Till SDK1.3 shared memory was not supported in Brook+, the application was written before that. There are not many samples on shared memory either as there are some limitation in using shared memory on current ATI GPUs.
But, I think with the current limitation also, writing a better algorithm for binomial option pricing should be possible.
Thanks for getting back.
1. One more question. Since kernels can spawn sub-kernels -- what if I spawn a sub-kernel that has more threads than the current one, Will it work? (anyway, sub-kernel concept looks cool)
2. When I use "read-write" stream -- how does synchronization happen between threads? (OR Is it like a thread is allowed to modify only the content allocated to it -- must be the case, I think....)
3. When I use "read-write" global memory - say , for a refined binomial SDK, how does synchronization happen beween threads? This is very important for binomial - because the same buffer has to be back-calculated and reduced.. It is essentially a process of reduction. But one that can be done parallely and smartly.
A search for "Synchronization" in the user guide only tells me about application's synchronization requirements for CAL calls.
Thanks & Best Regards,
1. Kernels can NOT spawn sub-kernels, they can just call them like a function. Sub-kernel gets inlined in assembly.

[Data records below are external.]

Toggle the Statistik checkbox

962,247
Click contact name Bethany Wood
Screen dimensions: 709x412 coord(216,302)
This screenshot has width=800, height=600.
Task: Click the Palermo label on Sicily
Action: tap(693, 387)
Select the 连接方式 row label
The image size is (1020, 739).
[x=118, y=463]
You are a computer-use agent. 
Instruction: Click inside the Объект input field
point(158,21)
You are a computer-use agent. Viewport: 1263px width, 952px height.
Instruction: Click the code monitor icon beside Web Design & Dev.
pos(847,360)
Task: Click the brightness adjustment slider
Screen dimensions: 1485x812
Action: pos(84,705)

Brook+ and CAL support different mode of execution - Pixel mode and compute mode (similar to CUDA execution model). There is no synchronization mechanism in pixel mode, but in compute mode you can synchronize between threads within a group (similar to CUDA block). Use syncGroup() in Brook+ and fence_threads in CAL IL.
Look at section 2.17.6 of stream computing user guide for Brook+ and Intermediate language specification for CAL IL instructions.